Reproduce the earthquake report below word for word, everything from "Earthquake Report: Burma!" down to "are posted here.".

_DOCUMENT TEXT_.
---

Earthquake Report: Burma!

Well, there was an earthquake about 6 hours ago in Burma. This M 6.8 earthquake was rather deep, which is good for the residents of that area (the ground motions diminish with distance from the earthquake hypocenter). Here is the USGS website for this earthquake. This M 6.8 earthquake is possibly soled in the convergent plate boundary thrust fault at the base of the Indo-Burmese Wedge (see maps below). While this M 6.8 earthquake probably won’t result in a large number of casualties, there are reports of damage to buildings and temples. Some live updates on damage in this area are posted here.

Below is my interpretive map that shows the epicenter, along with the shaking intensity contours. These contours use the Modified Mercalli Intensity (MMI) scale. The MMI is a qualitative measure of shaking intensity. More on the MMI scale can be found here and here. This is based upon a computer model estimate of ground motions, different from the “Did You Feel It?” estimate of ground motions that is actually based on real observations.

I placed a moment tensor / focal mechanism legend on the poster. There is more material from the USGS web sites about moment tensors and focal mechanisms (the beach ball symbols). Both moment tensors and focal mechanisms are solutions to seismologic data that reveal two possible interpretations for fault orientation and sense of motion. One must use other information, like the regional tectonics, to interpret which of the two possibilities is more likely.

    I include some inset figures and maps. I also post some of these figures below, along with their original figure captions.

  • In the upper right corner I include the Rapid Assessment of an Earthquake’s Impact (PAGER) report. More on the PAGER program can be found here. An explanation of a PAGER report can be found here. PAGER reports are modeled estimates of damage. On the top is a histogram showing estimated casualties and on the right is an estimate of possible economic losses. This PAGER report suggests that there will be quite a bit of damage from this earthquake (and casualties).
  • In the lower right corner, is a map from Maurin and Rangin (2009) that shows the regional tectonics at a larger scale.

---

_ENTRIES SUPPLIED_.
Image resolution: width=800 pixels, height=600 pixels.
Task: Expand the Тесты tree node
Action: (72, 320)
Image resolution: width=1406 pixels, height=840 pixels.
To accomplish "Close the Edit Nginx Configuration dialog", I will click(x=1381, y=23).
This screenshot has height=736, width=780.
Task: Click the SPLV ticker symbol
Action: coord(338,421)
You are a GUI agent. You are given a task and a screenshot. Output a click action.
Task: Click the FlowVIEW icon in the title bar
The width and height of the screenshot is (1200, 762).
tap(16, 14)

---

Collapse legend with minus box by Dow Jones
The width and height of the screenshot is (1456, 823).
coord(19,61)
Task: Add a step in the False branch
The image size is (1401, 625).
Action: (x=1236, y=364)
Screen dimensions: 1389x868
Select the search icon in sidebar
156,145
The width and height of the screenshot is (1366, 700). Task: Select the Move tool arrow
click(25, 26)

---

_COMPLETED EXERCISE_.
Earthquake Report: Burma!

Well, there was an earthquake about 6 hours ago in Burma. This M 6.8 earthquake was rather deep, which is good for the residents of that area (the ground motions diminish with distance from the earthquake hypocenter). Here is the USGS website for this earthquake. This M 6.8 earthquake is possibly soled in the convergent plate boundary thrust fault at the base of the Indo-Burmese Wedge (see maps below). While this M 6.8 earthquake probably won’t result in a large number of casualties, there are reports of damage to buildings and temples. Some live updates on damage in this area are posted here.